** begin Text section **

Signed-off-by: Dave Hansen <dave-23VcF4HTsmIX0ybBhKVfKdBPR1lH4CV8@public.gmane.org>
---
linux-2.6.git-dave/checkpoint/ckpt_file.c | 46 ++++++++++++++++++++++++++
linux-2.6.git-dave/include/linux/checkpoint.h | 18 ++++++++++
2 files changed, 64 insertions(+)
diff -puN checkpoint/ckpt_file.c~cr-explain-unckpt-file checkpoint/ckpt_file.c
--- linux-2.6.git/checkpoint/ckpt_file.c~cr-explain-unckpt-file 2009-02-27 12:07:38.000000000 -0800
+++ linux-2.6.git-dave/checkpoint/ckpt_file.c 2009-02-27 12:07:38.000000000 -0800
@@ -72,6 +72,52 @@ int cr_scan_fds(struct files_struct *fil
return n;
}
+int fs_is_cr_able(struct file_system_type *fs_type)
+{
+ if (fs_type->fs_flags & FS_CHECKPOINTABLE)
+ return 1;
+ /*
+ * We assume that all block-based filesystems that
+ * need devices work. This covers all of the
+ * "important" fs's by default like ext*. If this
+ * assumption becomes untrue, we may need a
+ * NOT_CHECKPOINTABLE flag in the future
+ */
+ if (fs_type->fs_flags & FS_REQUIRES_DEV)
+ return 1;
+ return 0;
+}
+
+int cr_explain_file(struct file *file, char *explain, int left)
+{
+ struct inode *inode = file->f_dentry->d_inode;
+ struct file_system_type *fs_type = inode->i_sb->s_type;
+
+ if (!fs_is_cr_able(fs_type))

** end Text section **
** begin Listed records **

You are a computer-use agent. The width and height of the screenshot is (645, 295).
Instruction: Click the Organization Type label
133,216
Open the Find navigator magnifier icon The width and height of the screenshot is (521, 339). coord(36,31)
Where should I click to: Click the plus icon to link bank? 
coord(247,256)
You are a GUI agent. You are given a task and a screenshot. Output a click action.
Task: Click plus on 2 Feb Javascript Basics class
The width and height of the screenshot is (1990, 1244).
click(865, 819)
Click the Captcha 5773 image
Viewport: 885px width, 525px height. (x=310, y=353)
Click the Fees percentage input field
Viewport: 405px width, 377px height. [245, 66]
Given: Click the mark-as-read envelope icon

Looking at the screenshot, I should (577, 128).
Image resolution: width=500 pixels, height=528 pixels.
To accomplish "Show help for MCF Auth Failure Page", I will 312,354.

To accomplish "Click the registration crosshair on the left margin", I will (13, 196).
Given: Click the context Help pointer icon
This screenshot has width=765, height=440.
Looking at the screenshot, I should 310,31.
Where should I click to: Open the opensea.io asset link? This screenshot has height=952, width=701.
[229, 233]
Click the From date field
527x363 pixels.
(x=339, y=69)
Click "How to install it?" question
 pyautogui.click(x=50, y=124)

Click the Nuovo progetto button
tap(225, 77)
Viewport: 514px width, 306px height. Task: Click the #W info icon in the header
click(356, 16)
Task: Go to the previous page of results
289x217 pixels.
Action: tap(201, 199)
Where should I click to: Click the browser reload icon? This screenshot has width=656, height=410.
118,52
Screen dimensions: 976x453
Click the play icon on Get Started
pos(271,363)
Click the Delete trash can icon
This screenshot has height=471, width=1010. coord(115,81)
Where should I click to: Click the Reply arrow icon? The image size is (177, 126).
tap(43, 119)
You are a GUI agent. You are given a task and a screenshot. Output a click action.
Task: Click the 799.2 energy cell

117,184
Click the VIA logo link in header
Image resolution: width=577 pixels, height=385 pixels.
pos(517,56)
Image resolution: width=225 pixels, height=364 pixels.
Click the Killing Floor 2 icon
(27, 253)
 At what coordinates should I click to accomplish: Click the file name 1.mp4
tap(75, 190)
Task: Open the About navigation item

** end Listed records **

= Exercise task =
Edit the checkpoint patch from the line that has "diff -puN checkpoint/ckpt_file.c~cr-explain-unckpt-file" and stop after "(fs_type->fs_flags & FS_CHECKPOINTABLE)". In that stretch, change "FS_CHECKPOINTABLE" to "FS_CR_ABLE".

= Worked answer =
diff -puN checkpoint/ckpt_file.c~cr-explain-unckpt-file checkpoint/ckpt_file.c
--- linux-2.6.git/checkpoint/ckpt_file.c~cr-explain-unckpt-file 2009-02-27 12:07:38.000000000 -0800
+++ linux-2.6.git-dave/checkpoint/ckpt_file.c 2009-02-27 12:07:38.000000000 -0800
@@ -72,6 +72,52 @@ int cr_scan_fds(struct files_struct *fil
return n;
}
+int fs_is_cr_able(struct file_system_type *fs_type)
+{
+ if (fs_type->fs_flags & FS_CR_ABLE)